9 PASSO DE COMO ABRIR UM LABORATÓRIO DE ANÁLISES CLÍNICAS * 4º Passo Nomeação do Responsável Técnico (RT)
A figura do Responsável Técnico, ou RT, ocupa posição
de absoluta centralidade na estrutura legal e operacional de qualquer
laboratório de análises clínicas brasileiro, sendo, sob a ótica de quem exerce
essa função há anos, muito mais do que uma exigência burocrática a ser
cumprida: trata-se do profissional que assume, perante a sociedade, os órgãos
reguladores e o próprio conselho de classe, a responsabilidade legal e ética
pela qualidade técnica, pela segurança e pela idoneidade de todos os processos
realizados dentro do estabelecimento. A legislação brasileira reconhece três
categorias profissionais legalmente habilitadas a exercer essa função em
laboratórios de análises clínicas: o farmacêutico, o biomédico e o médico
patologista clínico, cada um regido por seu respectivo conselho profissional, Conselho Regional de Farmácia, Conselho Regional de Biomedicina ou Conselho
Regional de Medicina, a depender da formação do profissional designado.

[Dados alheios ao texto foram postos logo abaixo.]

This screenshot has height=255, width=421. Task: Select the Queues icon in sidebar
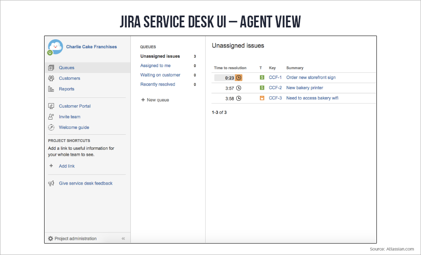(x=52, y=68)
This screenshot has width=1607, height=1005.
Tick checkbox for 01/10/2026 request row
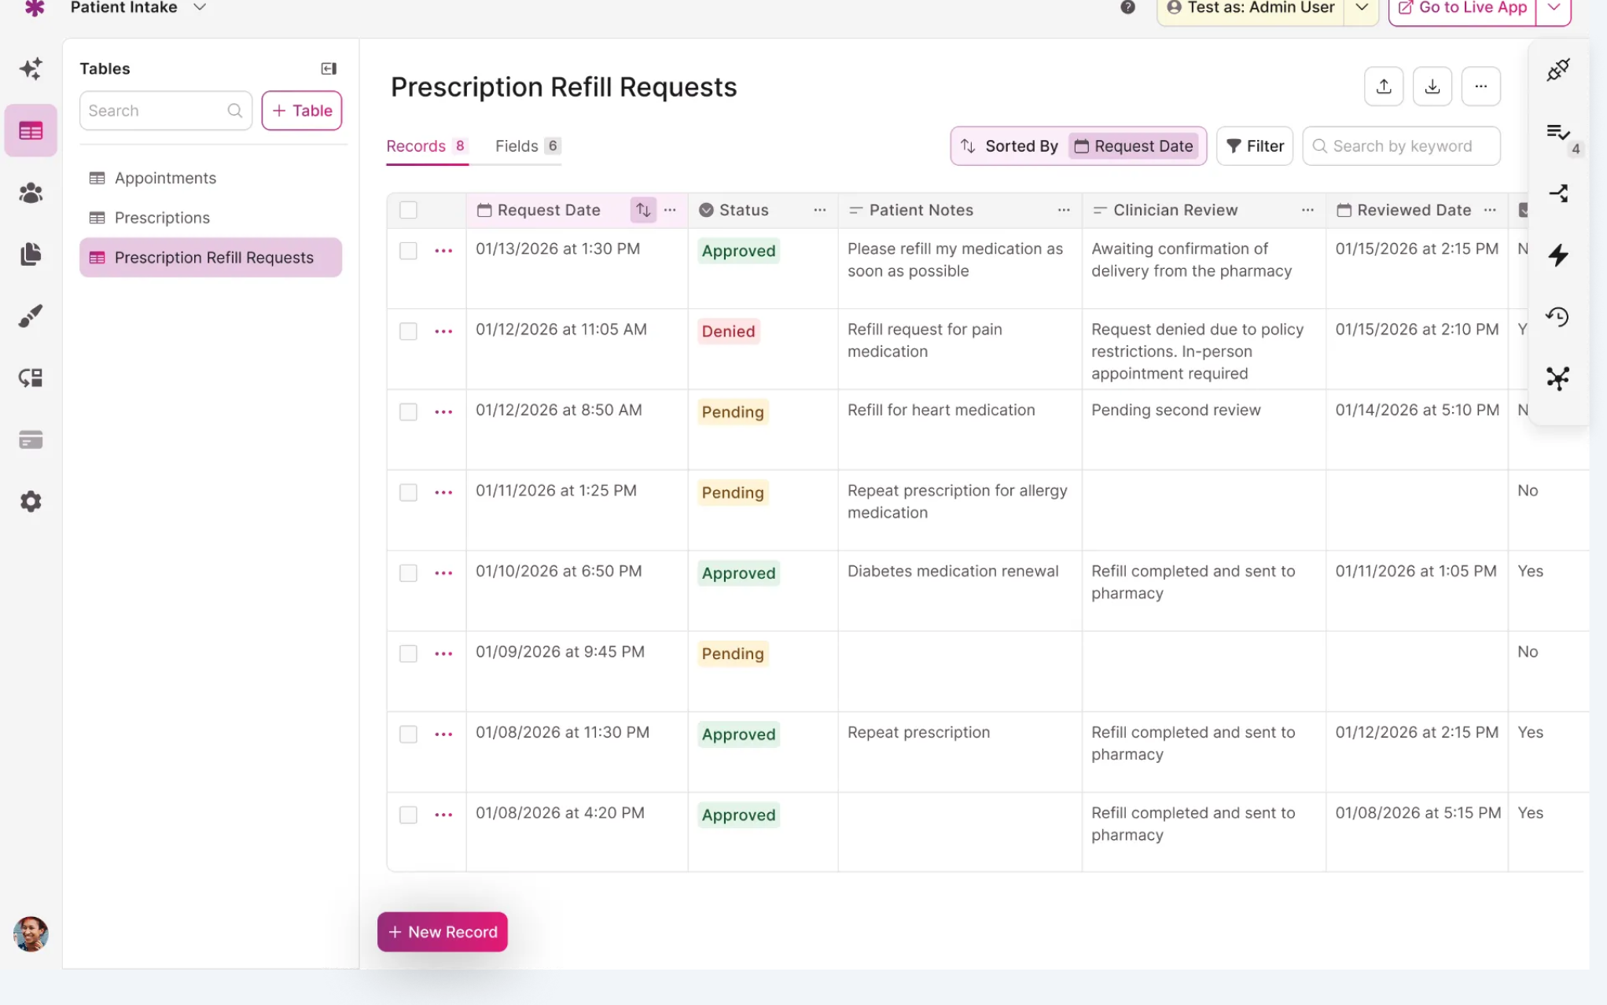[x=408, y=572]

A designação formal do Responsável Técnico deve
ocorrer preferencialmente antes mesmo da conclusão das etapas de adequação da
infraestrutura física discutidas no capítulo anterior desta obra, uma vez que
compete a esse profissional, tecnicamente, acompanhar e validar diversas
decisões estruturais e operacionais do laboratório, desde a escolha de
equipamentos e reagentes até a elaboração inicial dos protocolos operacionais
padrão que serão aprofundados no capítulo dedicado ao sistema de gestão da
qualidade. O RT não é, portanto, uma figura meramente decorativa inserida ao
final do processo para viabilizar a obtenção do alvará sanitário, mas um
profissional que deve estar envolvido ativamente desde as fases mais iniciais
do planejamento técnico do empreendimento.

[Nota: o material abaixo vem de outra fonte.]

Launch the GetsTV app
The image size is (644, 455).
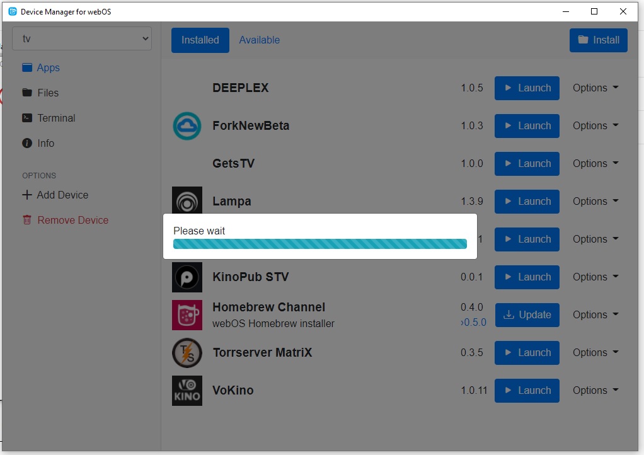527,164
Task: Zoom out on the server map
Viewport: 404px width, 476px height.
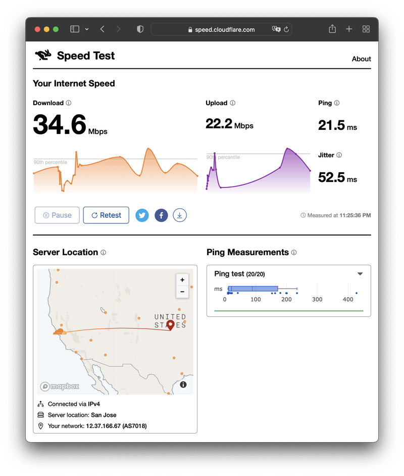Action: (x=182, y=292)
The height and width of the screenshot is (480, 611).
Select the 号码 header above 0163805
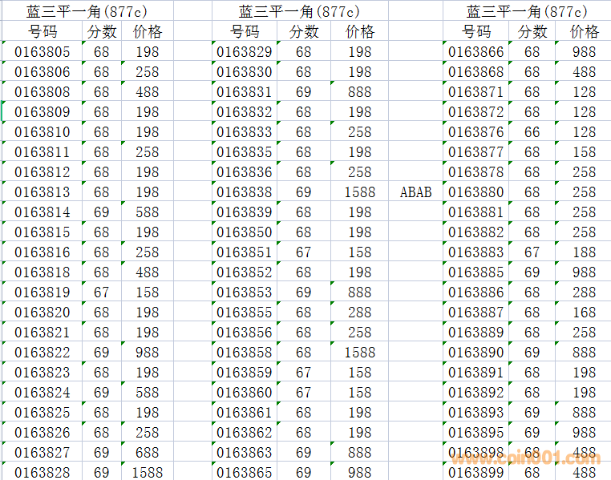[x=42, y=32]
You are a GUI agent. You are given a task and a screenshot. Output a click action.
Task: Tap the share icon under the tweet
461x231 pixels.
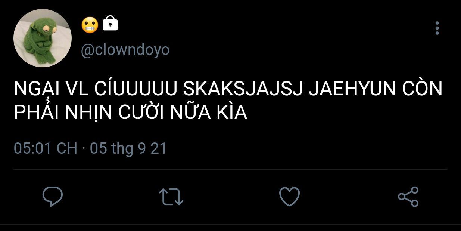coord(408,197)
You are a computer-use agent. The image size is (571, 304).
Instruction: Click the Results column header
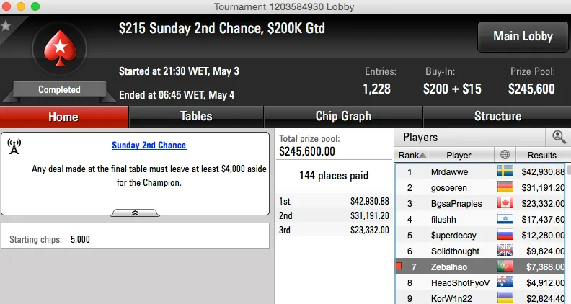click(541, 155)
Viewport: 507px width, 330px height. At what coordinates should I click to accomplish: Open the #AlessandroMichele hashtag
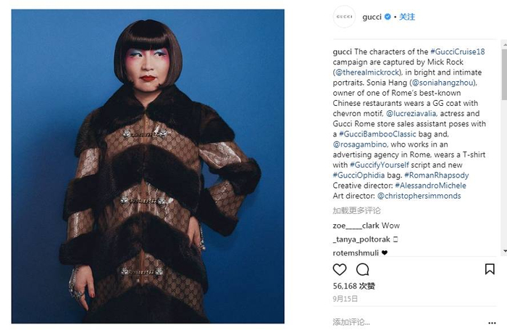430,186
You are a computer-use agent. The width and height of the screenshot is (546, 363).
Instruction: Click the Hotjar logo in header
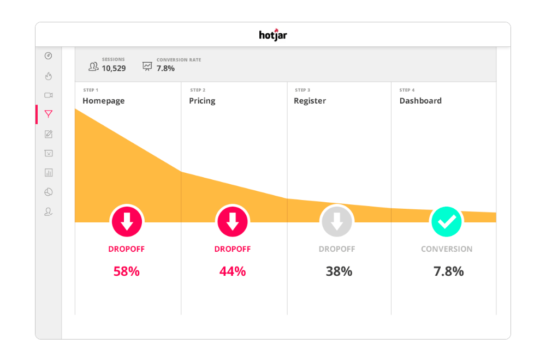tap(273, 35)
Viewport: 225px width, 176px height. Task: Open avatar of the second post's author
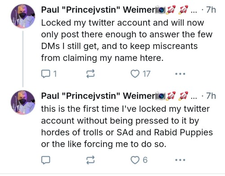[x=23, y=102]
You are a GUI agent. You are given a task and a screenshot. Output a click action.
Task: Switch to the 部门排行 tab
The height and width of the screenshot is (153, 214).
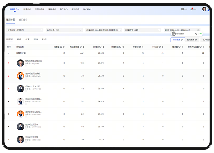click(23, 20)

Do ponto de vista processual, a nomeação do
Responsável Técnico envolve um fluxo bem definido, ilustrado no gráfico que
acompanha este capítulo. A primeira etapa consiste na definição formal, dentro
do contrato social ou por meio de documento específico, de qual profissional
exercerá essa função, podendo ser um dos próprios sócios da empresa, caso
possua a habilitação profissional exigida, ou um farmacêutico, biomédico ou
médico patologista contratado especificamente para essa finalidade. Em seguida,
é necessário formalizar esse vínculo perante a própria empresa, seja por meio
de contrato de trabalho, seja por meio de contrato de prestação de serviços, documento
que servirá de base para a etapa seguinte: a Anotação de Responsabilidade
Técnica junto ao conselho profissional correspondente, processo em que o
conselho de classe registra formalmente, em seus próprios sistemas, o vínculo
entre aquele profissional específico e o estabelecimento de saúde em questão.

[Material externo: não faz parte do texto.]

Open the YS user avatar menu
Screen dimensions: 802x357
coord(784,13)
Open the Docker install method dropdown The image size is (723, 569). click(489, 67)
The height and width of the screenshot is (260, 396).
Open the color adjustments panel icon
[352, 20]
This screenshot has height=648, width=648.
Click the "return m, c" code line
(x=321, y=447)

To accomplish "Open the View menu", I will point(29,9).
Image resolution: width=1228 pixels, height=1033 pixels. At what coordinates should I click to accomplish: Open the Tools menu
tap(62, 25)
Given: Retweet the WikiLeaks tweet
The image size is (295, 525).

Uma vez processada essa anotação, o conselho
profissional emite a Certidão de Regularidade Técnica, documento absolutamente
indispensável para a obtenção posterior do Alvará Sanitário junto à Vigilância
Sanitária, discutida no capítulo seguinte desta obra, e que deve ser mantida
permanentemente afixada em local visível dentro do estabelecimento, conforme
exigência regulatória padrão da grande maioria dos conselhos profissionais de
saúde no Brasil. É importante destacar que essa certidão não é um documento
estático: ela está sujeita a renovação periódica e pode ser suspensa ou
cancelada em caso de irregularidades identificadas pelo próprio conselho,
situação que, na prática, inviabilizaria imediatamente a continuidade legal das
operações do laboratório, reforçando a importância de manter a regularidade
técnica permanentemente em dia.
Sob a perspectiva das responsabilidades cotidianas
assumidas pelo Responsável Técnico, cabe a esse profissional supervisionar
diretamente a fase pré-analítica, analítica e pós-analítica de todos os exames
realizados no laboratório, temas que serão retomados no capítulo desta obra
dedicado à contratação e treinamento da equipe multidisciplinar, validar
tecnicamente os laudos emitidos antes de sua liberação ao paciente ou ao médico
solicitante, garantir a correta calibração e manutenção dos equipamentos
analisadores, supervisionar a adesão aos programas de controle interno e
externo da qualidade, e responder, direta e pessoalmente perante seu conselho
de classe, por eventuais falhas técnicas, erros analíticos ou irregularidades
identificadas no funcionamento do laboratório. Trata-se, portanto, de uma
responsabilidade que extrapola em muito a mera assinatura de documentos, exigindo
presença técnica ativa, supervisão constante e comprometimento ético
inegociável com a qualidade e a segurança de cada resultado laboratorial
entregue à população que confia seus cuidados de saúde àquele estabelecimento.